While a single head contractor is able to subcontract elements of the NRS to multiple suppliers under the legislation in its present form, this situation is not ideal. Accountability of contractors to the Commonwealth would be significantly increased by allowing the Commonwealth to contract directly with each supplier. The Commonwealth will be in a better position to ensure compliance with contractual service standards if it has a direct relationship with all suppliers.

This legislation has the further benefit of removing a current defect in the NRS scheme that prohibits a staged transition from one service provider to another. Because the current legislation allows for only one NRS provider, the Commonwealth would be forced to make a ‘clean break’ change in a situation in which it decided to change suppliers. The Commonwealth would not be able to pursue a staged transition during which an incumbent supplier incrementally handed over responsibility for the service to the new supplier. This amendment will allow the Commonwealth to employ the services of a new supplier without risking service levels as a result.
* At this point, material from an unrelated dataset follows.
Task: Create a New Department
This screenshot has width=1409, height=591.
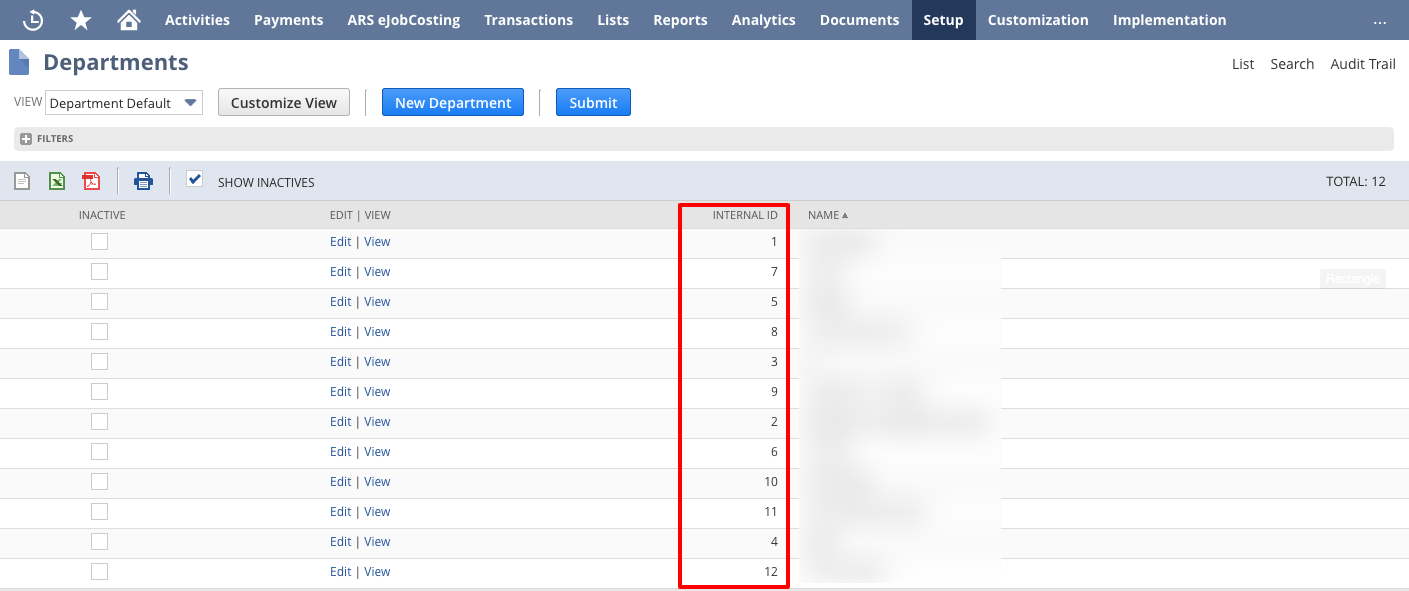Action: [x=452, y=101]
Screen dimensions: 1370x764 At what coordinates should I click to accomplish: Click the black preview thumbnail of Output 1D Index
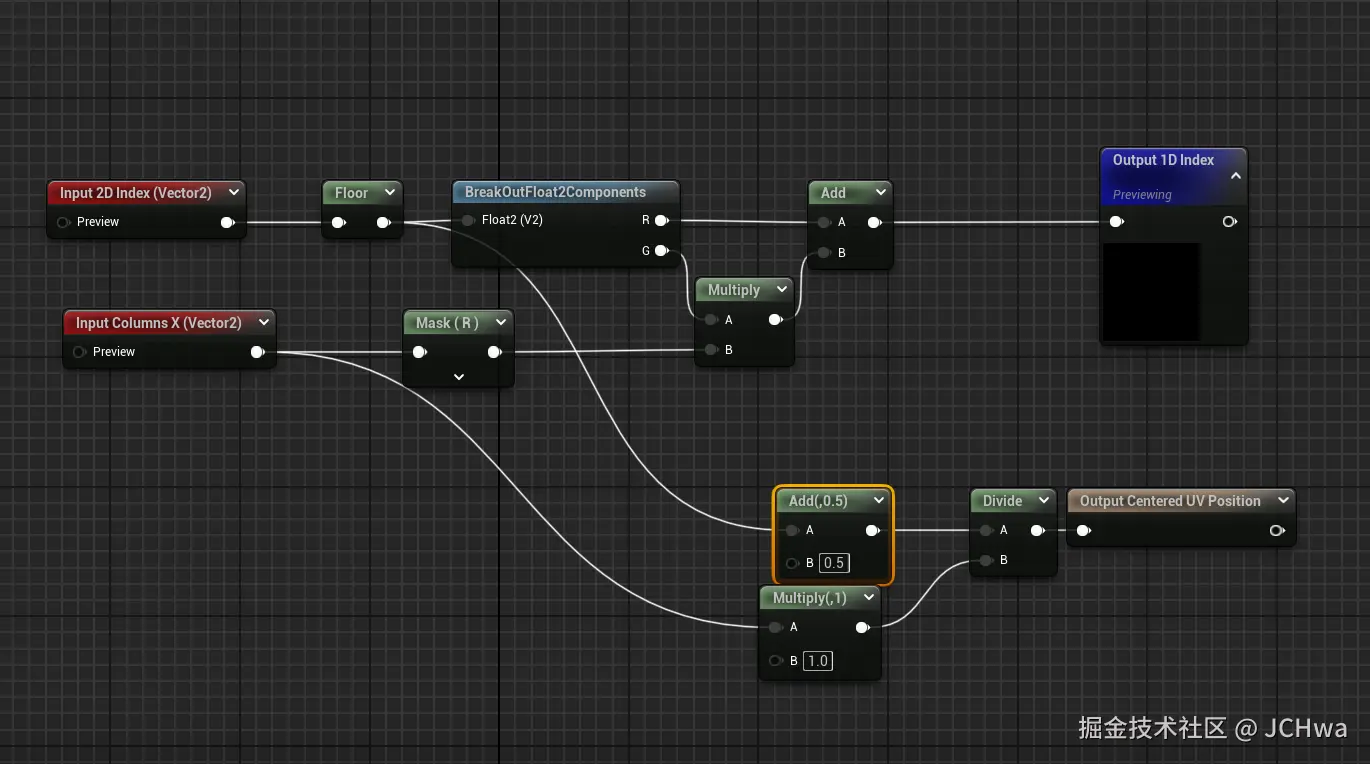[1151, 291]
Again I say that this bill is not a reflection on the current provider: by all accounts, the service provided by the current provider has been good. However, regardless of the quality of service provided by the current provider, the provider should not obtain unnecessary legislative protection from the threat of new tenders. The current legislative environment grants the current provider a small legislative advantage over new tenders and this will inevitably reduce competitive pressures on the current provider to provide the highest quality service.
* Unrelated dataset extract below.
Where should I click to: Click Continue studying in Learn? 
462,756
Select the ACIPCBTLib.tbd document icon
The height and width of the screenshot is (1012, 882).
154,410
Debate in the other place recognised that, in addition to the benefits I have outlined, the amendments should not result in any reduction of service levels. The current legislation and the NRS contract require NRS providers to develop service standards as part of an NRS plan. These standards must address the number of calls to the NRS that do not get through; the call answer time of the service; the number of complaints about the service; the number of calls to Emergency 106 that do not get through; and the call answer time of the 106 text emergency service. Even if there are multiple suppliers of the NRS, it will still be possible to financially penalise providers for failing to meet non-emergency service standards. We hope that the Commonwealth will adopt this practice. We also expect the Commonwealth to ensure that standards for continuity of service are included in NRS contracts if multiple service providers are engaged to provide the NRS. However, we expect that, regardless of contractual requirements, the competitive effects of allowing specialised suppliers to provide components of the service will improve the quality of the NRS without the need for Commonwealth intervention.
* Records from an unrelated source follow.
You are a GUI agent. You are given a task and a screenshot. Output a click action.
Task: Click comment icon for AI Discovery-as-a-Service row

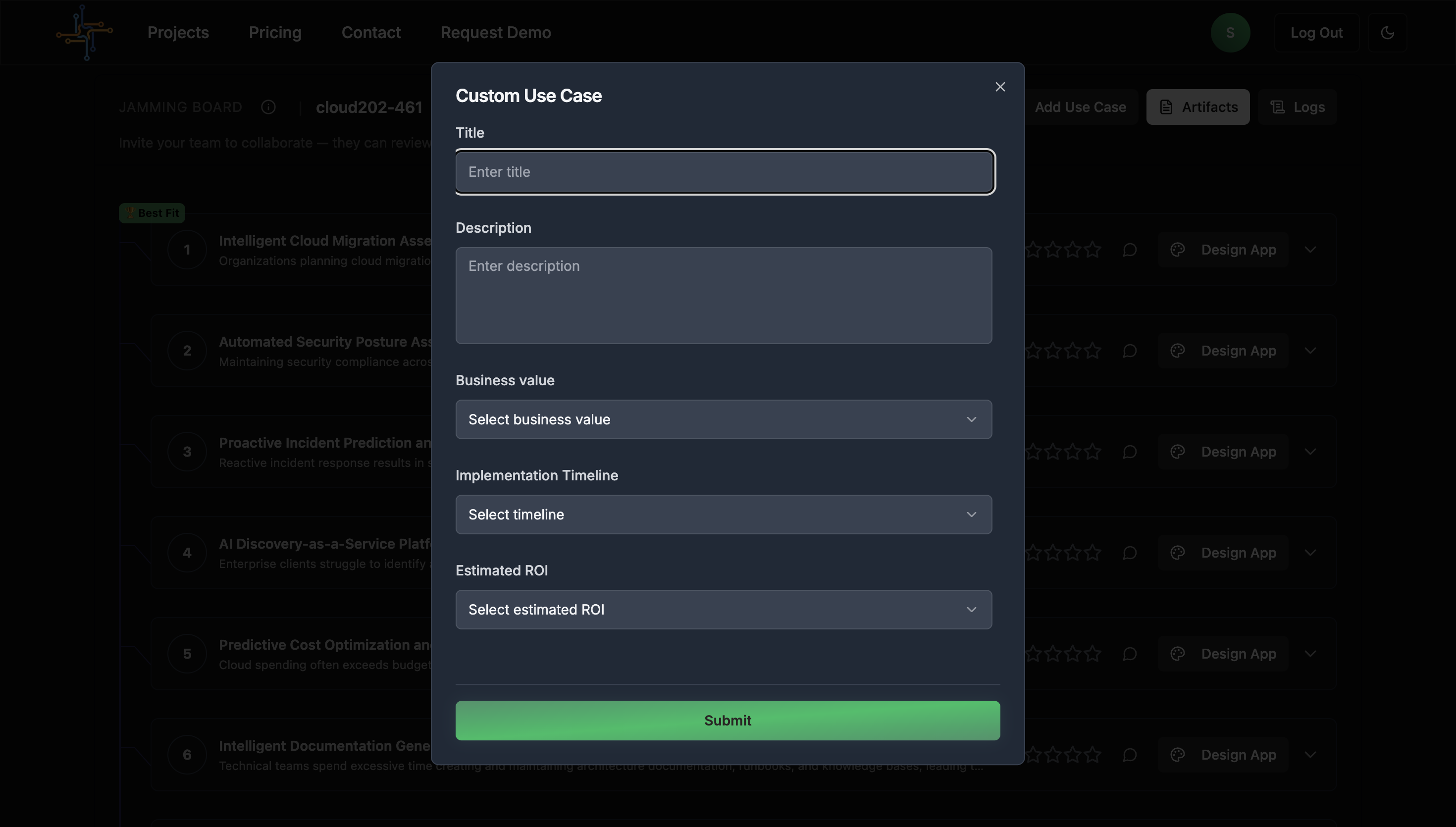click(x=1130, y=553)

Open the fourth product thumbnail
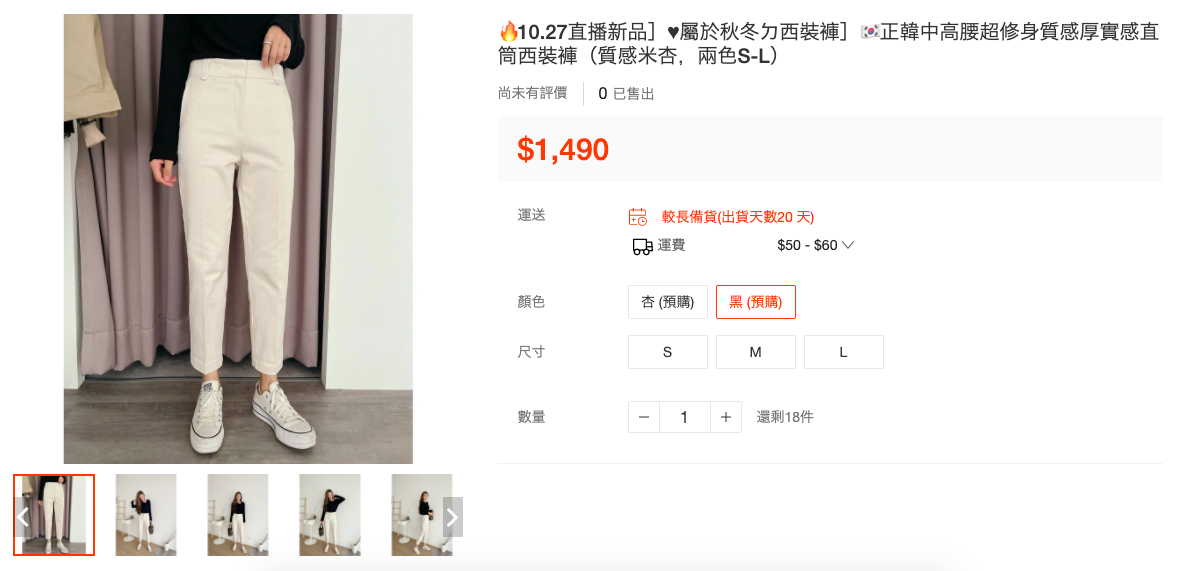pos(330,515)
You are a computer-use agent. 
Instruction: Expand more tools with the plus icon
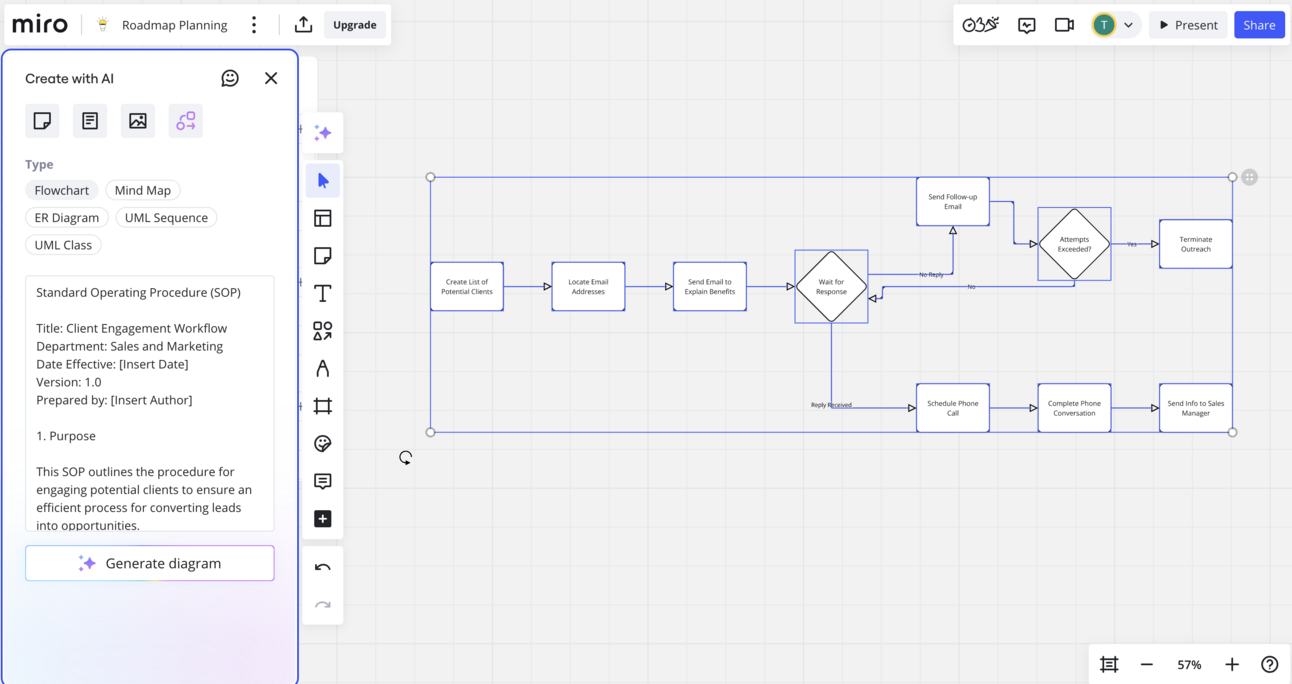point(322,518)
This bill does not involve a substantial change to the administration of the NRS. Instead it is a small and straightforward amendment to the scheme that should improve the efficiency and the quality of service of the NRS. The bill will have no effect on the Commonwealth’s existing contractual arrangements with the current provider of the NRS, ACE. The Labor Party’s support for this bill is no reflection on the level of service provided by ACE as a full service provider of the NRS. We would not be at all surprised if ACE were to win the next tender for the NRS as a comprehensive supplier. The purpose of this bill is merely to keep ACE honest and to ensure that the NRS continues to be provided by the best and most efficient provider or providers in the market. The Labor Party support the continued operation of the NRS and we support this legislation as a measure designed to improve its operation.